Ich glaube, ich habe "Hoppla!" gesagt. Gedacht habe ich: Scheiße, was mache ich denn jetzt? Sofort gehen? Ihm eine knallen? Ich bin geblieben.
In der Kirche hat er mich dann noch einmal begrapscht. Ich müsse ihm doch nicht erklären, warum das gar nicht ginge, rief ich und schlug seine Hand weg. Doch darüber hinaus habe ich die Fassung bewahrt. Und bin geblieben. Warum? Ich weiß es nicht.
Die Frage nach dem "Was tun?" bleibt unbeantwortet
Der Griff an die Brust, an den Po, zwischen die Beine löst bei Frauen häufig ein seltsam widersprüchliches Verhalten aus. Der Verstand weiß sofort: Das geht gar nicht. Doch anstatt loszubrüllen, die Hand wegzuschlagen, abzuhauen, passiert - nichts. Äußerlich ist den Begrapschten nichts anzumerken, im Inneren hingegen herrscht Chaos. Und die Frage nach dem "Was tun?" bleibt oft unbeantwortet.

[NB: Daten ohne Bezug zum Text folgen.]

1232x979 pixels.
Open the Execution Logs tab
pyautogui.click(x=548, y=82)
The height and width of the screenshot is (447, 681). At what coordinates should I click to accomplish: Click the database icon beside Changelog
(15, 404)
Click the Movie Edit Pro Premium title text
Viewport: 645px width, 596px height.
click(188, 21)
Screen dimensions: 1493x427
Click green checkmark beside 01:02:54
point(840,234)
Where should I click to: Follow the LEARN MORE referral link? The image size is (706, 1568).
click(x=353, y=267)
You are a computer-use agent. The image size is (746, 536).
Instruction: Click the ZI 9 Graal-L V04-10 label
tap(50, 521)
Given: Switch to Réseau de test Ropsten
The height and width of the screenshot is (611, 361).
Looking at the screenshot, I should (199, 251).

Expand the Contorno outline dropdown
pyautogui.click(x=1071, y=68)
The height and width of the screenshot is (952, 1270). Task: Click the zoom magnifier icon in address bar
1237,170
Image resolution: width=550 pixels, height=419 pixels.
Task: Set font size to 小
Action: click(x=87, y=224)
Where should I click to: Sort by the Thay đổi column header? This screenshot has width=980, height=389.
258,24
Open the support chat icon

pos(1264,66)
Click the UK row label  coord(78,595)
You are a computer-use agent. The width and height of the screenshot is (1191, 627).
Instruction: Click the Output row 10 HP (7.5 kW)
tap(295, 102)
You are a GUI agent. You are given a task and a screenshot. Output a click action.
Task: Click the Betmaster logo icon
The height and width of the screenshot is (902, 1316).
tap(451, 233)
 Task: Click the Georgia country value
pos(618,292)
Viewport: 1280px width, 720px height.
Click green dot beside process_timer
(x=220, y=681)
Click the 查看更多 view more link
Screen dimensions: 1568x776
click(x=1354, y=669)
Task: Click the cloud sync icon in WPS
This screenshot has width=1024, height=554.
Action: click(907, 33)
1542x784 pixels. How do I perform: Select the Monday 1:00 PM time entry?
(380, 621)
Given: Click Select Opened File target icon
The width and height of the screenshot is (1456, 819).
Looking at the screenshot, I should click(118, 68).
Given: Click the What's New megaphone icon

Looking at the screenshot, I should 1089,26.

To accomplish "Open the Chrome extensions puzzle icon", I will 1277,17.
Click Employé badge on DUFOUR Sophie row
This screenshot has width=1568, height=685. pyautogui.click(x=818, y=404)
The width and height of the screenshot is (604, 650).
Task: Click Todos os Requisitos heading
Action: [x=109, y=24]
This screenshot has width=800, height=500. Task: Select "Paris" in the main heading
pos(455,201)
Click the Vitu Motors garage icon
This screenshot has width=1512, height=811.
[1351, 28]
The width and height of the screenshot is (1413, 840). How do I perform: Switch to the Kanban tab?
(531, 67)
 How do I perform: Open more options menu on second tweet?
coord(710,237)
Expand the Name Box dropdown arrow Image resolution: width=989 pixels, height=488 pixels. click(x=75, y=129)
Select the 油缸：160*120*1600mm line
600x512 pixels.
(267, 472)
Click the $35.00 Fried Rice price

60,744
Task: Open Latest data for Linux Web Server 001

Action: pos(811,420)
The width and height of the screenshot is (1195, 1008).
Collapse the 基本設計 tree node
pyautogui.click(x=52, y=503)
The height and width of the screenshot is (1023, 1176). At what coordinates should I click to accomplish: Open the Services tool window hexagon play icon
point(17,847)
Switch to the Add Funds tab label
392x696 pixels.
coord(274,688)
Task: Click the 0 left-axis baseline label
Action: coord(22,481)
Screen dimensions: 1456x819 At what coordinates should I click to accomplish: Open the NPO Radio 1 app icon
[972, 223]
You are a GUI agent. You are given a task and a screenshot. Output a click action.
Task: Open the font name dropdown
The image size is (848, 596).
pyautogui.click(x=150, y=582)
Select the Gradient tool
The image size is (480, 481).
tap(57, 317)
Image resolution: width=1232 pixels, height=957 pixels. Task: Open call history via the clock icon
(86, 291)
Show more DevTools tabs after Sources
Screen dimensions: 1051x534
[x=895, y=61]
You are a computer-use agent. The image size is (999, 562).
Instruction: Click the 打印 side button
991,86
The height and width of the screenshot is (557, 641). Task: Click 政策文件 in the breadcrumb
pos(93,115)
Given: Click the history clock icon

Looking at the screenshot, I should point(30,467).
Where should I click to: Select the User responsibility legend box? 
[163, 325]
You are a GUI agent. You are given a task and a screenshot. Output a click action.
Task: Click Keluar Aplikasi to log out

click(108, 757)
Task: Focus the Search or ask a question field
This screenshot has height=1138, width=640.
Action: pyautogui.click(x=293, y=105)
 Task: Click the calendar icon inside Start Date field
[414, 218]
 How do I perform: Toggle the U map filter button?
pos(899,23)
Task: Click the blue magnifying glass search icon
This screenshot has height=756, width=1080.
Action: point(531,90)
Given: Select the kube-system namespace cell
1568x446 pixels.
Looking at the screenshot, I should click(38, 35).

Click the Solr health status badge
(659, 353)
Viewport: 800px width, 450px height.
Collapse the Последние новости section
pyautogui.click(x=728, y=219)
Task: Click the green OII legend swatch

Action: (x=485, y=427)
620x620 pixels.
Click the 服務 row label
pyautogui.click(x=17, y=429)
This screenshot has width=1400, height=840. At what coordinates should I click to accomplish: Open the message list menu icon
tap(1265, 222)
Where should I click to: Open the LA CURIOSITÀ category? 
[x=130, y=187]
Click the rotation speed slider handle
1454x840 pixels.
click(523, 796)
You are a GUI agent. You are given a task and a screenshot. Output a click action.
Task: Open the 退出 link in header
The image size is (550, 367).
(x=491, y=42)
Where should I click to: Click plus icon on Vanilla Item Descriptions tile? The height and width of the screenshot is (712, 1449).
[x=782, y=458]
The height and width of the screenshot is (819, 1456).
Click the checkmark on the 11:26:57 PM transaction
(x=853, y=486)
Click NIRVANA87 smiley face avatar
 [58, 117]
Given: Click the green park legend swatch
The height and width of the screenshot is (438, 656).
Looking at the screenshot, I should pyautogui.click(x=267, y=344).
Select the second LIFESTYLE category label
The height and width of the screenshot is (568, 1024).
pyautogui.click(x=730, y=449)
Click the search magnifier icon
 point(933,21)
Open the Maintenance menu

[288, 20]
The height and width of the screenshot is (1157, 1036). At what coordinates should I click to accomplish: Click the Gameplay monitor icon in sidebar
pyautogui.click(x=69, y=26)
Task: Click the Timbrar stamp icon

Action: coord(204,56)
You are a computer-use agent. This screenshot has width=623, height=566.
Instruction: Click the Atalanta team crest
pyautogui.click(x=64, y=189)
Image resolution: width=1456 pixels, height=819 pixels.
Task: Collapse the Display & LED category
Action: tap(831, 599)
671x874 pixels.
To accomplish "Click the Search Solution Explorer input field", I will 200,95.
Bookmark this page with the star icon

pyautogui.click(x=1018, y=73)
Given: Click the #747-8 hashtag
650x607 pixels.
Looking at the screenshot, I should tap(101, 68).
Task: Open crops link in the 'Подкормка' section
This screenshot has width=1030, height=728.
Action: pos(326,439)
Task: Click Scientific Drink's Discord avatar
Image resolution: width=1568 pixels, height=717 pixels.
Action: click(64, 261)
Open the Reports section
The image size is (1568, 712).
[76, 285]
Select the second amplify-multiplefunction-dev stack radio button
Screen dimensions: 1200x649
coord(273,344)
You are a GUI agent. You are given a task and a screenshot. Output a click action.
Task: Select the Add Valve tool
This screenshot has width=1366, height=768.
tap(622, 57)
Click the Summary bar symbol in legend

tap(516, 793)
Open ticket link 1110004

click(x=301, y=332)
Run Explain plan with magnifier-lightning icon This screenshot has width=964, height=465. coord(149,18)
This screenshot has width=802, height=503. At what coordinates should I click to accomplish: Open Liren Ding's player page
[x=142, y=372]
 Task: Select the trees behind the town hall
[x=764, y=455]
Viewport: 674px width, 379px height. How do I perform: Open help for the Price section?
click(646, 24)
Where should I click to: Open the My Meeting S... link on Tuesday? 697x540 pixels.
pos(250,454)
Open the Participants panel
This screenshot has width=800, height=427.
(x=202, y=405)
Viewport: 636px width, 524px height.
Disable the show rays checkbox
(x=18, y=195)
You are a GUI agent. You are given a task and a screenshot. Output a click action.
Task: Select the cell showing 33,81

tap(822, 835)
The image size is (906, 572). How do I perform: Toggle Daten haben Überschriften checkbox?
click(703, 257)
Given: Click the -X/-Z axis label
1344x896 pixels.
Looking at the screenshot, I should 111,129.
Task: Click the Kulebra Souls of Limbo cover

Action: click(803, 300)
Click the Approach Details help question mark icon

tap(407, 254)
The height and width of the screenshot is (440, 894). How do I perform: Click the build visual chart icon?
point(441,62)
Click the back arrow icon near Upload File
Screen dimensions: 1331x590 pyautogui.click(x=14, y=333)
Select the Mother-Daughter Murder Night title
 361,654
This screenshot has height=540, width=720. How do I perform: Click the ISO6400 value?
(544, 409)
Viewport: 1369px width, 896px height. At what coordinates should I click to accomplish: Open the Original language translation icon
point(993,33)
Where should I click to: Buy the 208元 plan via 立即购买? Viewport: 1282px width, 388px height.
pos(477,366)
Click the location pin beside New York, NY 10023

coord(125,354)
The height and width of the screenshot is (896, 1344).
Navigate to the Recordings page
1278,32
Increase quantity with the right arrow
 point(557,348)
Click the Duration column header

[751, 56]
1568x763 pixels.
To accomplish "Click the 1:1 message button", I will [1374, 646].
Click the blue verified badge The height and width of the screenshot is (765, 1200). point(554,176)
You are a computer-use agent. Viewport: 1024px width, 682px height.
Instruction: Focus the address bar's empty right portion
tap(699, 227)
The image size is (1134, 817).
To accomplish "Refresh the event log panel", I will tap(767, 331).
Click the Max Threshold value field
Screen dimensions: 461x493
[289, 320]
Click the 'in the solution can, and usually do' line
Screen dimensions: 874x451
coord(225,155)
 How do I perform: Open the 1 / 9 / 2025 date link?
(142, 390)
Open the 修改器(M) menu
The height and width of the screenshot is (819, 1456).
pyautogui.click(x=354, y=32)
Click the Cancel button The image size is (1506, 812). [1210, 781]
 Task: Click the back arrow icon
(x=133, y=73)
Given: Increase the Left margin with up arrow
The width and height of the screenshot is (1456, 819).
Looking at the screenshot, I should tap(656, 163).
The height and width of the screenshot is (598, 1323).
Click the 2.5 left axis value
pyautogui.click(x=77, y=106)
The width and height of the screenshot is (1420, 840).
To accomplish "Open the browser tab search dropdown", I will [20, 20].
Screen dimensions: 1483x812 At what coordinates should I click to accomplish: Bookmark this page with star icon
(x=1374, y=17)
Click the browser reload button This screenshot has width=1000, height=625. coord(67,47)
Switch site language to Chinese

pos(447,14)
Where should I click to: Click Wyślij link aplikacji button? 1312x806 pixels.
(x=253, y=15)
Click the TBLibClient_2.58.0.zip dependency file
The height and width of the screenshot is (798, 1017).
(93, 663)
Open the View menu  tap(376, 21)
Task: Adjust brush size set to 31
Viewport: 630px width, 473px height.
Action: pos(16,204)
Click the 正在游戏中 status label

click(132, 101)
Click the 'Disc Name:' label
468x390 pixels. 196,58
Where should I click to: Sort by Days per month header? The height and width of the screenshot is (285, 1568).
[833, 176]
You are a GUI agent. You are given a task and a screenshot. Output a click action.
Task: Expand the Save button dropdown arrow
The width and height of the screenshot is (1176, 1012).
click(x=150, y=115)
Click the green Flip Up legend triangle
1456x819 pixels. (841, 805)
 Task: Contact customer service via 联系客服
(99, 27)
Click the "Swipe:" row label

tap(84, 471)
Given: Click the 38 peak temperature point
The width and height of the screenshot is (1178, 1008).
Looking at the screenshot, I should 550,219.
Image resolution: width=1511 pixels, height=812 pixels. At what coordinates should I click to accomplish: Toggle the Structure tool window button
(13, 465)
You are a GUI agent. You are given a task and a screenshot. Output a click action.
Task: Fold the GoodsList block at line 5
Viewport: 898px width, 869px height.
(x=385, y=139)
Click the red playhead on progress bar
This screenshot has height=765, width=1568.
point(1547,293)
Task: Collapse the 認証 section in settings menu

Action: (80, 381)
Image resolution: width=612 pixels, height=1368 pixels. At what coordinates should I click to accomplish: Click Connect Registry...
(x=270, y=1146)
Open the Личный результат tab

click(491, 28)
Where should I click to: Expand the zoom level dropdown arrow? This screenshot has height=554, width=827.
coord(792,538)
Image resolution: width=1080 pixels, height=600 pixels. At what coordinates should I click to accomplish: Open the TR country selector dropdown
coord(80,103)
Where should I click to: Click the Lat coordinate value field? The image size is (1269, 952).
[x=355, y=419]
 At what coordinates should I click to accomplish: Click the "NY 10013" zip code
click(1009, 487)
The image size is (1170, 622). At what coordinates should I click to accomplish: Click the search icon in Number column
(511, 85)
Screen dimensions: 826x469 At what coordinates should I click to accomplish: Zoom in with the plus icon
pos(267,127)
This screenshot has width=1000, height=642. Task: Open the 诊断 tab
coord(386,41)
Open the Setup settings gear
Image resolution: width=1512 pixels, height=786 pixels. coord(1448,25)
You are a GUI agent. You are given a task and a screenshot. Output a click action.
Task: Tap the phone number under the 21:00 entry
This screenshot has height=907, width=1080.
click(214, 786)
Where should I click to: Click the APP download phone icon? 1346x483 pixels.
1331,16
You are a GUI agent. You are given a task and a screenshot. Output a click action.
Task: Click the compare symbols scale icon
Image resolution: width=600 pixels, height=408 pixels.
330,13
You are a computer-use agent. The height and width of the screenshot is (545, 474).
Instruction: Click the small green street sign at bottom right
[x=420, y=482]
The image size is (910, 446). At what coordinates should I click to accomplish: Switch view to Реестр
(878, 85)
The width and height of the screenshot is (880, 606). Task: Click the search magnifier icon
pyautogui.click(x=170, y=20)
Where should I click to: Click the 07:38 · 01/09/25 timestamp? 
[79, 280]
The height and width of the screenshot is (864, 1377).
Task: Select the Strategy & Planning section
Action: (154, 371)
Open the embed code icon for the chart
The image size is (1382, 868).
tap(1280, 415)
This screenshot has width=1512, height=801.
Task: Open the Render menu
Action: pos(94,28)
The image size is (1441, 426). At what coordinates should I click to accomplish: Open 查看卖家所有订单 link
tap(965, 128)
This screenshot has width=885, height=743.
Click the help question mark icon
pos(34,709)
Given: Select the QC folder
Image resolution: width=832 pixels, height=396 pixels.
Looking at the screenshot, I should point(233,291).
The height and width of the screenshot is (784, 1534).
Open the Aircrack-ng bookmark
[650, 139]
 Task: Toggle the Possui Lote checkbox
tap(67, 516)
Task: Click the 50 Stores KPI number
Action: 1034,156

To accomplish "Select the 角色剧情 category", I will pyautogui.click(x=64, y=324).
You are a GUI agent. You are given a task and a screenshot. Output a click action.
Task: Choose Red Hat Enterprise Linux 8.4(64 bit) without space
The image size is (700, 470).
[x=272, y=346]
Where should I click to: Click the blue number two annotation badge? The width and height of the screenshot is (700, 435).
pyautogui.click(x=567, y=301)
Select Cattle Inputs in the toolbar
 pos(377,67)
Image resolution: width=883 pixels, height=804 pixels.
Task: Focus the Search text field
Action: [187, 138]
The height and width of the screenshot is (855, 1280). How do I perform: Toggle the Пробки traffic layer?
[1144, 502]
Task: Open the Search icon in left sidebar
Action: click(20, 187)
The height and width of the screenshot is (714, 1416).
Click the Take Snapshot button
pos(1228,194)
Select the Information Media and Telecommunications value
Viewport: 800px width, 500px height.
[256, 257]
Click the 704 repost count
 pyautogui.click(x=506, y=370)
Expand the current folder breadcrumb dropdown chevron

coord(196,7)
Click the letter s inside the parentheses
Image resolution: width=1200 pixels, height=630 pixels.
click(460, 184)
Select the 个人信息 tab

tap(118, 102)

Der Moment, in dem man dasteht und zu seinem eigenen Entsetzen nicht reagieren kann, passiert Frauen (und auch Männern), die sich sonst sehr wohl trauen, den Mund aufzumachen. Aber die Sache ist die: Wir haben (glücklicherweise) keine Routine im Umgang mit solchen Situationen. Es mag im Laufe eines Lebens einmal passieren, mehrmals, immer wieder, trotzdem rechnet keine damit. Grapschen ist ein Störfall im gewohnten Miteinander, ein Bruch, der so plötzlich und massiv kommt, dass wir immer wieder nicht in der Lage sind, so zu reagieren, wie sie das gerne getan hätten. Hinterher ist man schlauer. Dann fallen einem hundert souveräne Sätze und Verhaltensweisen ein. Aber hat man die beim nächsten Mal, einen Monat oder vier Jahre später, auch parat?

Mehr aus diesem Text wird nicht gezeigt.